I had a fairly large seizure yesterday too, and another this morning. Yesterday’s involved falling off my computer chair and landing head first on the floor. I jarred my left knee, and caught my right foot on one of the chair’s wheely-feet. Both still hurt this morning, along with various other ouches. And then in this morning’s seizure I’ve jarred my left shoulder.

For such a tiny mark, my foot still hurts
one heck of a lot 

In essence, everything hurts, to a greater or lesser degree.

Is this my life anyway? Well, kinda. But the severity of the seizures and how close together they are (three “big ‘uns” in three consecutive days, plus auras on the side) is striking. And that’s *after* the form sat on my worktop for three days, complete and envelope’d, just waiting until I had a chance to post it.

It was demeaning, and horrifying, to list in detail all the things I can’t do. All the dangers I can pose to myself and to O&M. All the measures I put in place to protect my family seem so frail at times. I can “manage” (at the cost of regularly injuring myself), but I take for granted having that extra money there to buy takeaway when it’s not safe for me to cook and I’ve already used my “emergency ready meal” from the freezer. Or if I have no food because I couldn’t get out to buy it.
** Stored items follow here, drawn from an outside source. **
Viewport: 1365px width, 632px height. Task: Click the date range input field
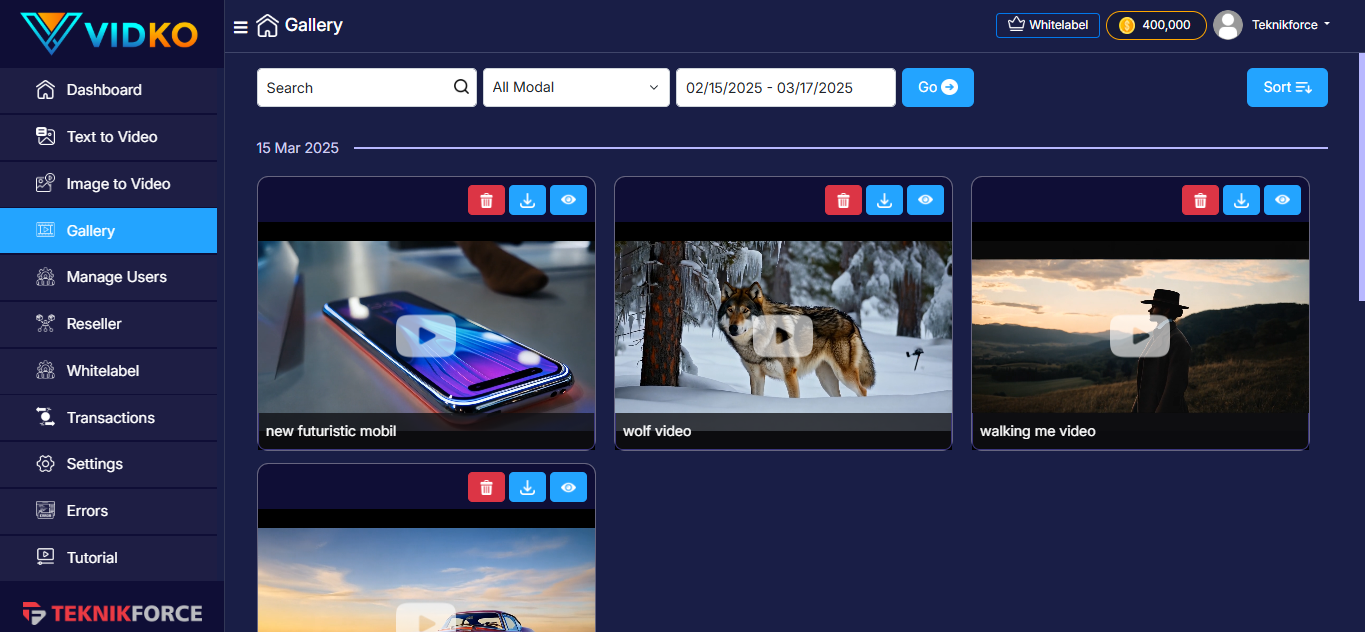[x=785, y=87]
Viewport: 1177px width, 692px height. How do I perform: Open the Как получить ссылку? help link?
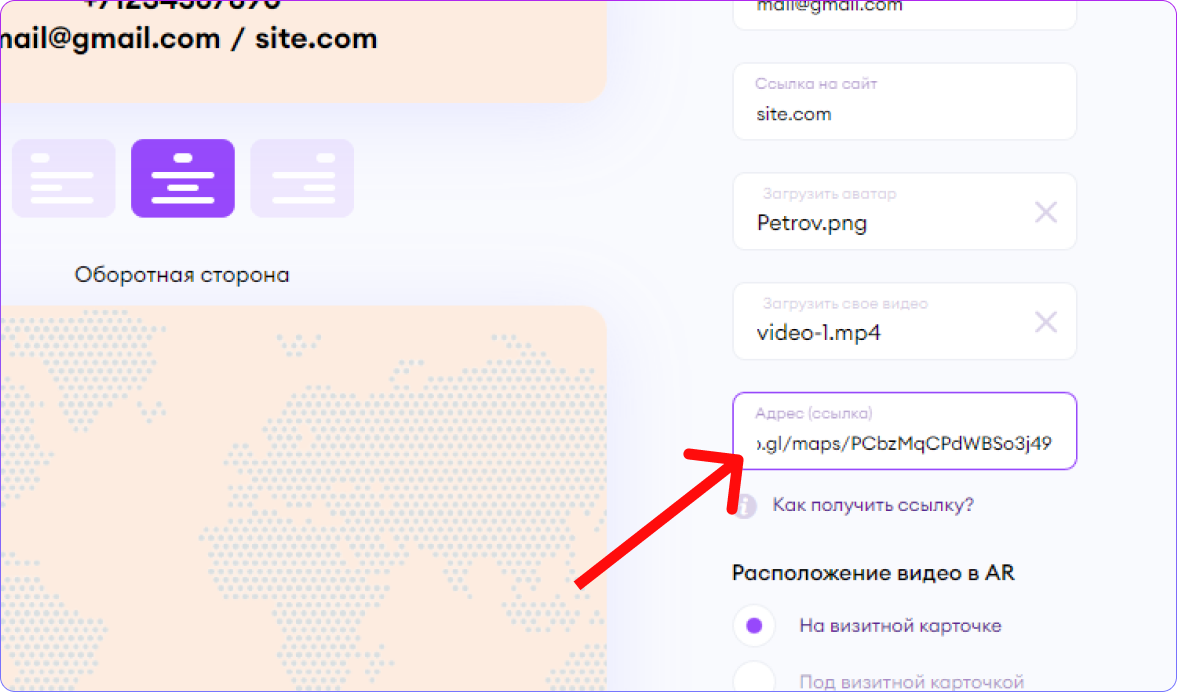pos(873,504)
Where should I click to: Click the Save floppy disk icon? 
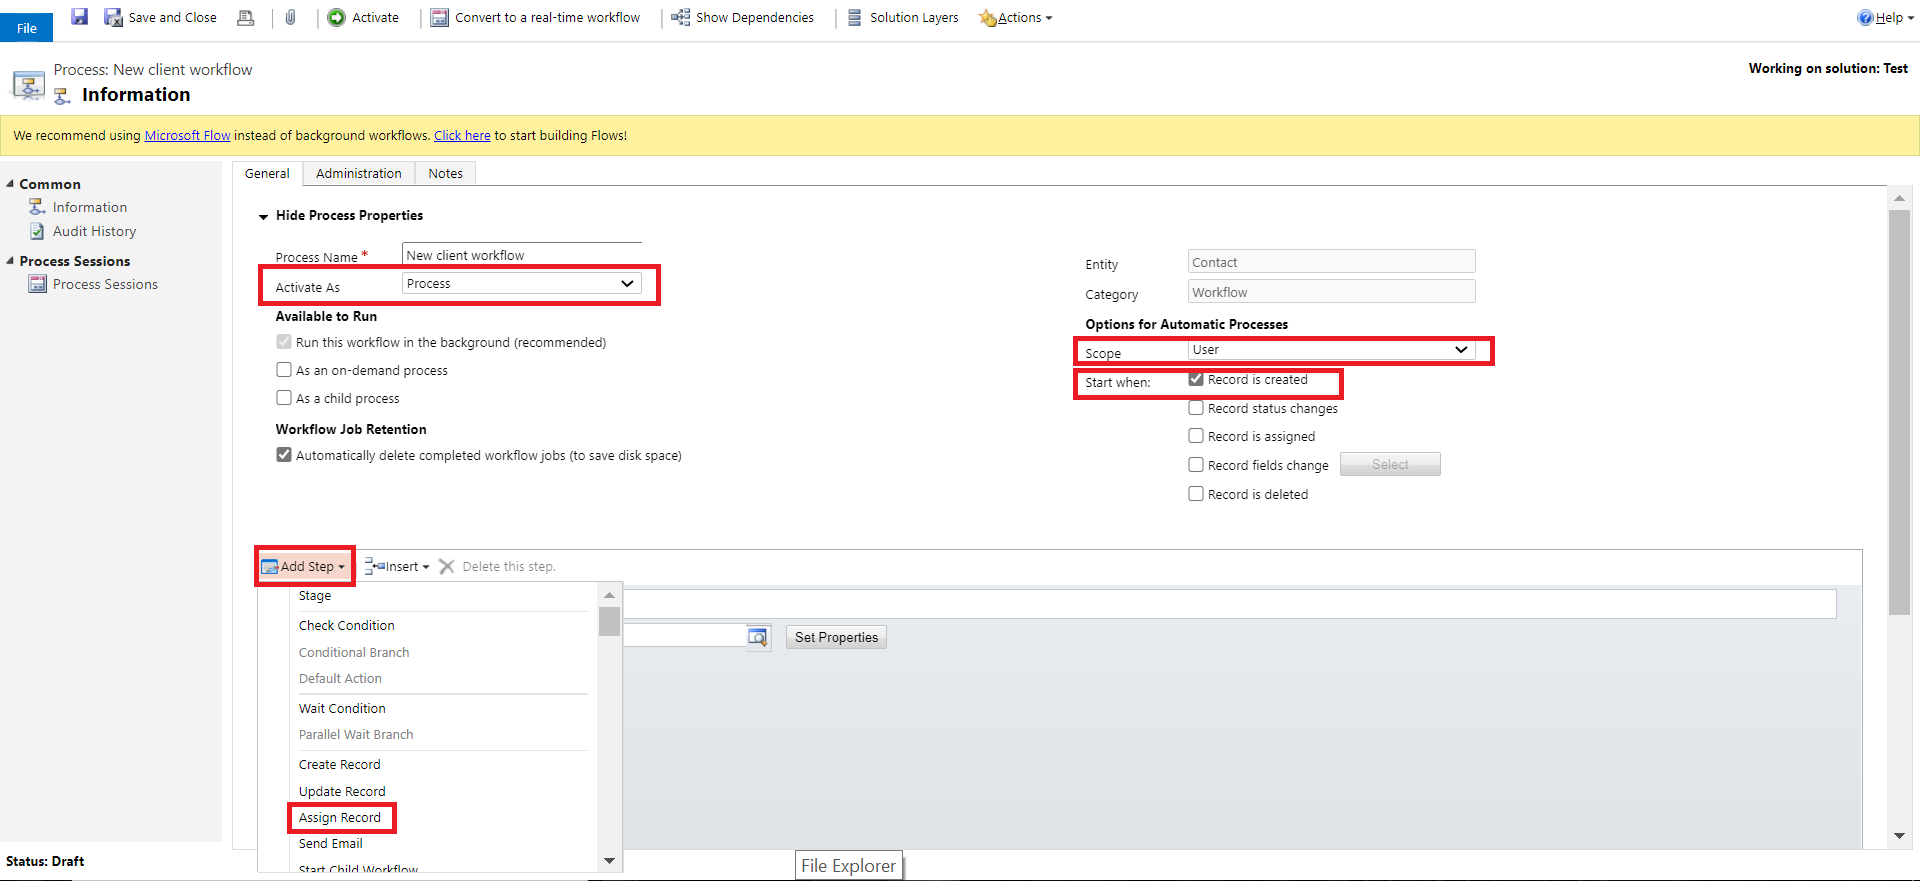79,17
I try to cover up the fact that there are times I will lie on the floor in the kitchen and my children will come and stand watching me for a minute before they get bored and go and play. I downplay it to friends: “Oh, I’m fine; the children are as good as gold, they know what to do.”
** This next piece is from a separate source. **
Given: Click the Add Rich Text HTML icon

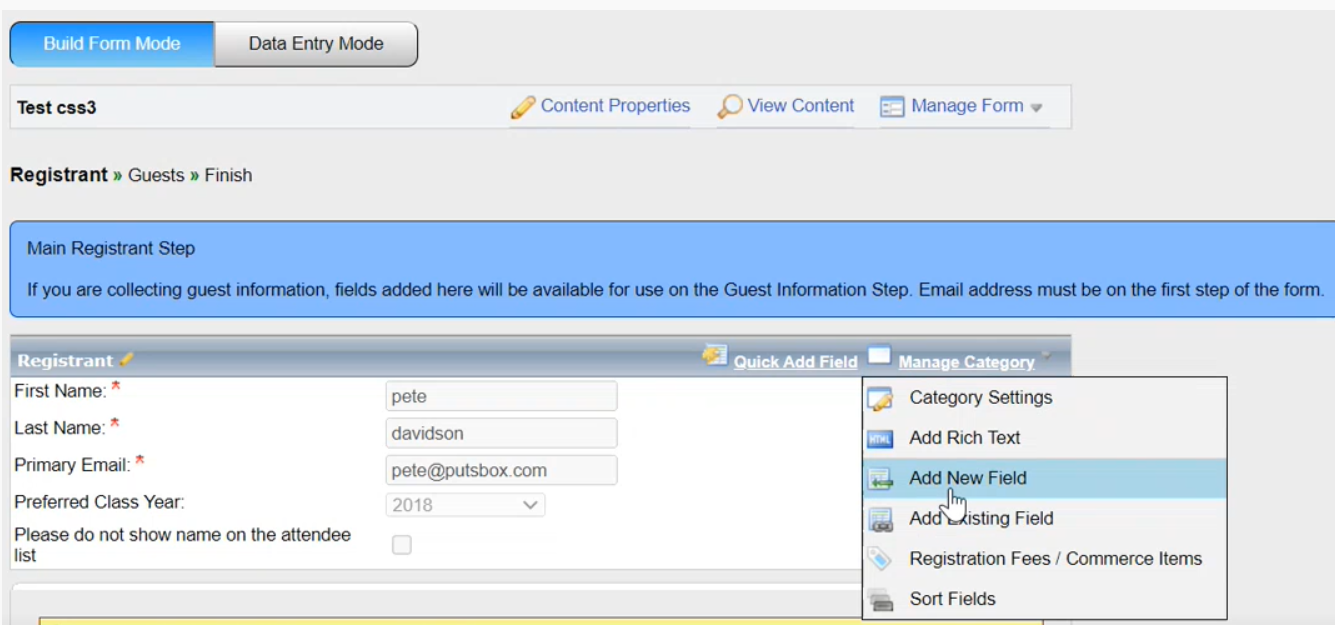Looking at the screenshot, I should pos(880,438).
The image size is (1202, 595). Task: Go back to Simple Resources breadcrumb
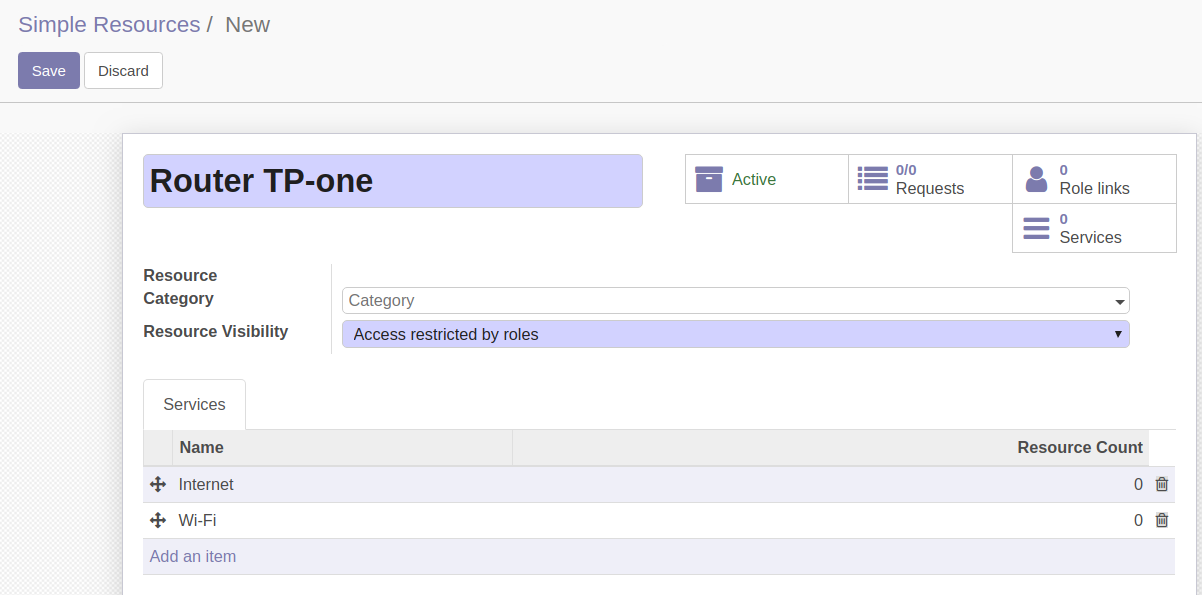click(x=109, y=24)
I don’t think they really know what to do at all. It’s normal for them, they aren’t scared. But they do poke me, or climb on me, or fail to realise I’m having a seizure. They tell me to get up, ask me why I’m lying on the floor. (Sometimes they get rather cross that I won’t fetch them drinks etc.)

I gloss over those aspects on a day-to-day basis. One of the other mums has authority to collect my son from school if I don’t turn up, so seizures at pick-up time can be resolved, but other than that I do all I can to not make concessions. I’m a fighter. Well. You have to be, and I’m lucky enough to come from a family of women who are stubborn as all hell anyway. I still hold that faint hope somewhere that one day I’ll get my driving license back, and if that’s not a faint hope in reality, I don’t know what else is.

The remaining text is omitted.